### Instructions to follow
Please return the lines of the data below, word for word, from the first line through the line containing "Expand the GraphicsRenderingMode".

:: Provided information ::

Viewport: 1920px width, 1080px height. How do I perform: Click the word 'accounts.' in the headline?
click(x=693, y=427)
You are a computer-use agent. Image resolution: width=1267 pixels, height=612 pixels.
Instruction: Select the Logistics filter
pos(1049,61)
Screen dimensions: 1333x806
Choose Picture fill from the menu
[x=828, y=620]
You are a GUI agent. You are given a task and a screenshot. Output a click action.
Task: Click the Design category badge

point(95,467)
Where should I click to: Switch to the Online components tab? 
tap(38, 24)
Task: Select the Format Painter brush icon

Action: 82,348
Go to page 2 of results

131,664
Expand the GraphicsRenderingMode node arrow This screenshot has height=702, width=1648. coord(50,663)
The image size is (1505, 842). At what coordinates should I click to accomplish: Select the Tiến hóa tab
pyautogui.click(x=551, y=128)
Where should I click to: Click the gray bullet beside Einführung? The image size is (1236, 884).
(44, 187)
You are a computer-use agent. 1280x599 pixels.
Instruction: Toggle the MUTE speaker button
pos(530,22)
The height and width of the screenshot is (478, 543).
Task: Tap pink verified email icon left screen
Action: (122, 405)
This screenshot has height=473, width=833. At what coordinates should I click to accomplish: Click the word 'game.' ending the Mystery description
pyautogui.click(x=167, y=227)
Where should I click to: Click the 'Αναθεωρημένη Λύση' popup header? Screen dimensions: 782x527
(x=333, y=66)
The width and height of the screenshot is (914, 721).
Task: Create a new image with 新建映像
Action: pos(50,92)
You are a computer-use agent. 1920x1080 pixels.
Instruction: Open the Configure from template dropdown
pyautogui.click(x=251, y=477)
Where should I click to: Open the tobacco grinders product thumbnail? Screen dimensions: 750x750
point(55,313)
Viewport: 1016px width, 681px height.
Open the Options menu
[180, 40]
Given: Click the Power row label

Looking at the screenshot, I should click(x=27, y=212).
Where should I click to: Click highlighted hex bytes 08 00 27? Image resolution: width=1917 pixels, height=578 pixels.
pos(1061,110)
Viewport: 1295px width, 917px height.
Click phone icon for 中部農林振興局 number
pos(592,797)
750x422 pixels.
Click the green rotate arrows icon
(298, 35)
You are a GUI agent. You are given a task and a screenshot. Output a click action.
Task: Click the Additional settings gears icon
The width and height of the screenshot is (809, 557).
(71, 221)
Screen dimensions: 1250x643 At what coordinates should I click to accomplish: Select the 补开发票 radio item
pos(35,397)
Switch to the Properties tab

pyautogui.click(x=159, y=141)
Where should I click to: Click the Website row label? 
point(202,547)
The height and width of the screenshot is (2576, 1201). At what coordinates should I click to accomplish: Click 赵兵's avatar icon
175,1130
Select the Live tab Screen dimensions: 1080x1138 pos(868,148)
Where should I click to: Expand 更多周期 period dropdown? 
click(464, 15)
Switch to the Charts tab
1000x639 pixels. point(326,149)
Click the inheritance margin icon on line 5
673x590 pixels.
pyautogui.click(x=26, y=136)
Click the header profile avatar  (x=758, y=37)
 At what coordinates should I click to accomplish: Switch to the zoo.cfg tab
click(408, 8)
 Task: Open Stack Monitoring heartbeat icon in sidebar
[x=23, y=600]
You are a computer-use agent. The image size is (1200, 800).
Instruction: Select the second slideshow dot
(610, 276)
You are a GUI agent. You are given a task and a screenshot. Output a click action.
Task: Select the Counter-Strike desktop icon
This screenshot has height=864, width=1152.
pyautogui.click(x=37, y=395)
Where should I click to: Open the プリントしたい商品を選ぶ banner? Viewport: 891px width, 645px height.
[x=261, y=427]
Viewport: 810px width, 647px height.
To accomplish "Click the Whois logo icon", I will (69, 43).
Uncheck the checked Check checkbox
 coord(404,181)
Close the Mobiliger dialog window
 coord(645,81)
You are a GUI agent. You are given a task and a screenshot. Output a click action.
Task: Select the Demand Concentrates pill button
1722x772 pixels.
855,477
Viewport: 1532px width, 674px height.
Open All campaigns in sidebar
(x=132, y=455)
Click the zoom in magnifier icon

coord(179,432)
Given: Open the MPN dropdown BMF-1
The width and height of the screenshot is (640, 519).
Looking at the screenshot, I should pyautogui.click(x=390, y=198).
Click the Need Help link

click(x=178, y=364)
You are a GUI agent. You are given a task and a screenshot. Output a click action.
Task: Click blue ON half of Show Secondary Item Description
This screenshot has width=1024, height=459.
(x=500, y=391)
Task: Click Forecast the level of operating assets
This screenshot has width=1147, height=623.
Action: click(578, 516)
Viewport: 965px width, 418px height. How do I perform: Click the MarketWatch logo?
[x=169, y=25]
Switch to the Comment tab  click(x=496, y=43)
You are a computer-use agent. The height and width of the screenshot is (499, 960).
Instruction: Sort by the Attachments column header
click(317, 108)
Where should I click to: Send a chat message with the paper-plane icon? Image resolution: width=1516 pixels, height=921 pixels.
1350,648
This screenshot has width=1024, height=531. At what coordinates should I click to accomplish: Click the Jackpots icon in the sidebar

:::

### Written solution
Viewport: 1920px width, 1080px height. How do I perform: Click the word 'accounts.' in the headline?
click(x=693, y=427)
You are a computer-use agent. Image resolution: width=1267 pixels, height=612 pixels.
Instruction: Select the Logistics filter
pos(1049,61)
Screen dimensions: 1333x806
Choose Picture fill from the menu
[x=828, y=620]
You are a GUI agent. You are given a task and a screenshot. Output a click action.
Task: Click the Design category badge

point(95,467)
Where should I click to: Switch to the Online components tab? 
tap(38, 24)
Task: Select the Format Painter brush icon

Action: 82,348
Go to page 2 of results

131,664
Expand the GraphicsRenderingMode node arrow This screenshot has height=702, width=1648. coord(50,663)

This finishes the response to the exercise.